Des comme moi, des comme Laurent, il y en a partout, éparpillés, cellules dormantes, incapables de se fédérer car éduqué selon un logiciel totalement étranger à cette conception de la vie. Finalement, la république qu'est-ce c’est ? Un système auquel on se donne corps et âme, quand il disparaît, il ne reste plus rien. Mille et unes réflexions comme celle-ci... Dans le désordre. Parfois, j'ai eu l'impression que vous donniez des gages : « la haine », « c'est plus compliqué que ça »... Alors qu'en fait, la situation n'est pas si complexe. D'ailleurs elle s'envenime, la situation. La terre réclame du sang, dit-on. On vit notre guerre. Larvée, invisible aux yeux de tous, minimisée, banalisée. Elle est pourtant là sous nos yeux et fait beaucoup de dégâts. À coup de propagande, de novlangue. (…)

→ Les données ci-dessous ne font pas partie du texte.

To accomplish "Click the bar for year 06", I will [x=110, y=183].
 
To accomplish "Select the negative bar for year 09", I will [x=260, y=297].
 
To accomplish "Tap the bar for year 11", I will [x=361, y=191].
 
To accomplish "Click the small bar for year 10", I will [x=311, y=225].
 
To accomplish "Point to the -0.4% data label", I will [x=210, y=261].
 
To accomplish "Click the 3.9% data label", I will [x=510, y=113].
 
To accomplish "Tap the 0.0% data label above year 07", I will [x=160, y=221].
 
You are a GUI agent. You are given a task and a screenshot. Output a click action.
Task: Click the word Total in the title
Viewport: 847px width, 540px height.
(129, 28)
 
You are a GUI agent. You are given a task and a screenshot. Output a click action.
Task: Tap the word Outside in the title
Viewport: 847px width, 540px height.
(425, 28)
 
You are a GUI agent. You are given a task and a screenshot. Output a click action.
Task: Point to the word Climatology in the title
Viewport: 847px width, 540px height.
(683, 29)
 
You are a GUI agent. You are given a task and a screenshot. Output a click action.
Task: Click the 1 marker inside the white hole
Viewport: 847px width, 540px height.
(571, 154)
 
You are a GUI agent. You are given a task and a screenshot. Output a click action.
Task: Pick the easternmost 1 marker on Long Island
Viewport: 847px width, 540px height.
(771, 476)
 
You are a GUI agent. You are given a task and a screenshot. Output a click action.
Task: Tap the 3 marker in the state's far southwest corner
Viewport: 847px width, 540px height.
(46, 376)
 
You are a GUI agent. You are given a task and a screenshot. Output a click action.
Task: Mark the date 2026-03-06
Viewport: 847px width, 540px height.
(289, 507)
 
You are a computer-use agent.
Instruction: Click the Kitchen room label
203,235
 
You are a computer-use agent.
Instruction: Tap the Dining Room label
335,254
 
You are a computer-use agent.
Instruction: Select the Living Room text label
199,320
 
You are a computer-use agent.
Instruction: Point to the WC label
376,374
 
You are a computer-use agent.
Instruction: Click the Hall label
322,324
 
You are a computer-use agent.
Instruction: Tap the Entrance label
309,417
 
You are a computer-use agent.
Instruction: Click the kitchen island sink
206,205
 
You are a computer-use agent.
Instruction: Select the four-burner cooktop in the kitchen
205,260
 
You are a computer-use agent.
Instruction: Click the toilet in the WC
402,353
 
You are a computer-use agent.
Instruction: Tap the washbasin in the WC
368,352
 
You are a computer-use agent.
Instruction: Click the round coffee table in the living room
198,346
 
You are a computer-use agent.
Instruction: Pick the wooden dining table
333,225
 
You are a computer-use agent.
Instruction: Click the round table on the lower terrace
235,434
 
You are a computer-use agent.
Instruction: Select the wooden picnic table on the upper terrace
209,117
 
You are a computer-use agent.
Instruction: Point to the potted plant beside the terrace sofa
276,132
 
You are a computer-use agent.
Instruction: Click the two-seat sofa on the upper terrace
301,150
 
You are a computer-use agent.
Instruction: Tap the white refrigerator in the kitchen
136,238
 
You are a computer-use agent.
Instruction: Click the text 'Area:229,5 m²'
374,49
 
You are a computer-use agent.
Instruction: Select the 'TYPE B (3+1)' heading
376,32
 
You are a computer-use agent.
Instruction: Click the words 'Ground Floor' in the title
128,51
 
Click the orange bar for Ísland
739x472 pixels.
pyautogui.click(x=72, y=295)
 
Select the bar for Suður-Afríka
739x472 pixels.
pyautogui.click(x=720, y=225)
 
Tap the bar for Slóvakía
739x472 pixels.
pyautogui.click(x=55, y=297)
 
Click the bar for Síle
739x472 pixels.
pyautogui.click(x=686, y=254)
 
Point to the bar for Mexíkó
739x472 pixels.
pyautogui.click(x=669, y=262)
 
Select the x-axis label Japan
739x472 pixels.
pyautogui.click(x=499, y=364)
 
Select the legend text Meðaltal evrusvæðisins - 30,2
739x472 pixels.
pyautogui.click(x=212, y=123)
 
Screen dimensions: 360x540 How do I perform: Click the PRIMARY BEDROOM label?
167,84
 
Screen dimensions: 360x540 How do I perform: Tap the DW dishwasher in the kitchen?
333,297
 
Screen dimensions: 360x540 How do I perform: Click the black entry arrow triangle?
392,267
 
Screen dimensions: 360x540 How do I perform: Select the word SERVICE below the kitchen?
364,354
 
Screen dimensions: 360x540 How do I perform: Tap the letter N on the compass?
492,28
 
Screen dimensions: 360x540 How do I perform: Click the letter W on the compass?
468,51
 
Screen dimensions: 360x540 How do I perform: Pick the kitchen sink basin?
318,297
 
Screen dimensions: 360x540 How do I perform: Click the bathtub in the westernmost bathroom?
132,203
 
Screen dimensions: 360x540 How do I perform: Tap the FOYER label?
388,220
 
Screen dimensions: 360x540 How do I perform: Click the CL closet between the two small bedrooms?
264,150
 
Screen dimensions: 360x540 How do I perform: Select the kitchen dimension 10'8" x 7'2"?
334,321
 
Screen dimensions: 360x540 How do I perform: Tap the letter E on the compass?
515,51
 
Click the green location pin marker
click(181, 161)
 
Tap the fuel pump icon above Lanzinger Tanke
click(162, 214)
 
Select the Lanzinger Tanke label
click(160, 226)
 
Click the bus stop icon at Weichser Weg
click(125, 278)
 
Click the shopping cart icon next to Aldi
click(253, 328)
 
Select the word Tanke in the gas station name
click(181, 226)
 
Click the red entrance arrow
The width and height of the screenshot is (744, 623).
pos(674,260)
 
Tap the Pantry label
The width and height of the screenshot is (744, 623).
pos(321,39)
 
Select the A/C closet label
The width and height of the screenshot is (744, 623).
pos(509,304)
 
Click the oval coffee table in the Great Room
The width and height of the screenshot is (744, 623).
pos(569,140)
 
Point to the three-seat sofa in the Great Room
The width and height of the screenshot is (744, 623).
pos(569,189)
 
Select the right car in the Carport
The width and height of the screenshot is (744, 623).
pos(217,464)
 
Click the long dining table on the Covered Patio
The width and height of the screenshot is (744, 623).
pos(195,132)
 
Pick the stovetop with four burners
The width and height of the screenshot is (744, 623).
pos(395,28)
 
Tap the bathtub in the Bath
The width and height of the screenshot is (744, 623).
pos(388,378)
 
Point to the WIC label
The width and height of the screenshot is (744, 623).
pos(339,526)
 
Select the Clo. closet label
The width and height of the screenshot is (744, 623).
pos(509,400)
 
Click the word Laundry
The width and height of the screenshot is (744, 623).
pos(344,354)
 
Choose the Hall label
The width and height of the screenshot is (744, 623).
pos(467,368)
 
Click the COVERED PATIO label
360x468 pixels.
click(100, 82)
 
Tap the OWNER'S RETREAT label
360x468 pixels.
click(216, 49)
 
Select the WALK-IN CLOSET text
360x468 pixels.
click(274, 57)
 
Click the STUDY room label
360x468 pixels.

Je me remets souvent en question du point de vue psychologique. J'essaie de faire la part des choses. De ne pas me laisser avoir, par ma tendance à la dépression. Laisser la dépression trop influer sur ma vision des choses. Mais quelle que soit la couleur qu'on donne à la réalité, les faits restent les faits. C'est un problème lié à la question de l'objectivité, ou du point de vue, forcément biaisé. J'ai l'impression d'halluciner mais, en fin de compte, je pense que je vois juste. Reste une question : combien de France s'affrontent ? S'ignorent ? Se provoquent ? Alors le danger c'est de se focaliser sur certains problèmes qu'on croit avoir identifiés comme cause première et de se dire que s'ils étaient réglés on serait au paradis (blanc ! Ahah !)... Bien sûr c'est un piège ! La cause première... pensez-vous... En tout cas votre livre m'a aidé à voir qui j'étais un peu plus. Et ça c'est pas mal. Voilà, pour mes réflexions mi-témoignage, mi-critique.... En toute honnêteté.